I am not an Ann Coulter fan. Her tone is nasty, and way too many of her comments are significantly over the line. The New York Times reaps much criticism from me, but this comment is simply not appropriate:
My only regret with Timothy McVeigh is he did not go to the New York Times Building.
Still, once in a while, Coulter can come up with a good column. Today she produces a column that fits right into that category.
Claude Allen, whom I first heard of this week, was a top adviser to President Bush for more than 4 1/2 years. Soon after Bush was elected in 2000, he made Allen the No. 2 official at the Department of Health and Human Services. Allen later became Bush's domestic policy adviser, meeting with the president several times a week.

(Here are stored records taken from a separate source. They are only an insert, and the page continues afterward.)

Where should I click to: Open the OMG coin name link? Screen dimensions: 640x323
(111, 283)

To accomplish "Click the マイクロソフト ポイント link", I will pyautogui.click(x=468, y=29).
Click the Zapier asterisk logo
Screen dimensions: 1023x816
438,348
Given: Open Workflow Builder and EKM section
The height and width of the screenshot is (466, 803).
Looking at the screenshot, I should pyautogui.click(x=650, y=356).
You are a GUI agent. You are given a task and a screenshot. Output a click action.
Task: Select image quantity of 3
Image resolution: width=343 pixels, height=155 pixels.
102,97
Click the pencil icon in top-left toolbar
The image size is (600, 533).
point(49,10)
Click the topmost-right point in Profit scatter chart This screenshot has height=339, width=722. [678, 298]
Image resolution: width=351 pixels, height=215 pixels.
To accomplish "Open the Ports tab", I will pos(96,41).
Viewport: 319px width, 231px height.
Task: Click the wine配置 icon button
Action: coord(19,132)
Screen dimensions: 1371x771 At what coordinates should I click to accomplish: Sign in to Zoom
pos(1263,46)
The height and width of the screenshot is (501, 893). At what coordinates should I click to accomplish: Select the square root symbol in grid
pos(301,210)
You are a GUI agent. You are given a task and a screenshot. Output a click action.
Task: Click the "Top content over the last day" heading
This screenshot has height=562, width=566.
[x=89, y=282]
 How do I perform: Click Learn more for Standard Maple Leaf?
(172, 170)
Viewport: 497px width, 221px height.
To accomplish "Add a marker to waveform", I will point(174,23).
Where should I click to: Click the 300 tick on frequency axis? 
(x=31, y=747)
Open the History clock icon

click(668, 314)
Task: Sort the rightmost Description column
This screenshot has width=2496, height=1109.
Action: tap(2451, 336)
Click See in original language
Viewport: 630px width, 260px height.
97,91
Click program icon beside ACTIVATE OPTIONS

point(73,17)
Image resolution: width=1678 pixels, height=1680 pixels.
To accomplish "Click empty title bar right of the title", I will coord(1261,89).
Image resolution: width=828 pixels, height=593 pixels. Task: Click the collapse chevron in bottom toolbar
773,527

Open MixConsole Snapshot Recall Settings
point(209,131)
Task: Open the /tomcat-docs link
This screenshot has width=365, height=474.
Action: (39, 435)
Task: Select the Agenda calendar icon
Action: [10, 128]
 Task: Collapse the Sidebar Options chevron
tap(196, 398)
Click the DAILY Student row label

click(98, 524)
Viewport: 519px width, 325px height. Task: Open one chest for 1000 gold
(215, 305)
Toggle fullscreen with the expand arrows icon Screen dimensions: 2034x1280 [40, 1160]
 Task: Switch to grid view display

In 2003, Bush nominated Allen to a federal judgeship on the 4th U.S. Circuit Court of Appeals -- which nomination was then blocked by the party that wouldn't exist without black votes. Deploying their usual strategy against black Republicans, Democrats raised questions about Allen's "legal credentials": Democrat-ese for "He's black, so he's probably not very smart." Allen went to Duke Law School, where he was remembered fondly by law professor Walter Dellinger, later Clinton's solicitor general.
During the entire time this talented, intelligent, magnificently conservative black man held high positions in the Bush administration, he was mentioned in only 11 articles in The New York Times. (A small part of Times Executive Editor Bill Keller dies every time the paper is forced to mention any black top officials in the Bush administration. It might remind people that the most highly placed black in the Clinton administration was his secretary, Betty Currie.)
But since Allen was accused of stealing from department stores a few weeks ago, the Times has mentioned him in seven articles -- including a major front page article on Monday, coverage more appropriate to the first moon landing. This makes Allen the first black alleged thief whose photo has ever appeared in the New York Times.
Allen isn't even working for the Bush administration anymore. Yet the Times is wallowing in his agony. I've never seen people enjoy another person's private pain so much -- at least not since a prosecutor started investigating Rush Limbaugh for taking too many back pain pills.
Allen had a box seat as a guest of the first lady at Bush's State of the Union address, and Coulter doesn't know who he is?
Posted by: Rilla | Thursday, March 16, 2006 at 07:41 AM
I watched the State of the Union address, yet I would not have been aware that Allen was the person in the box.
Doesn't seem to take away from Coulter's primary point about news coverage and this administration.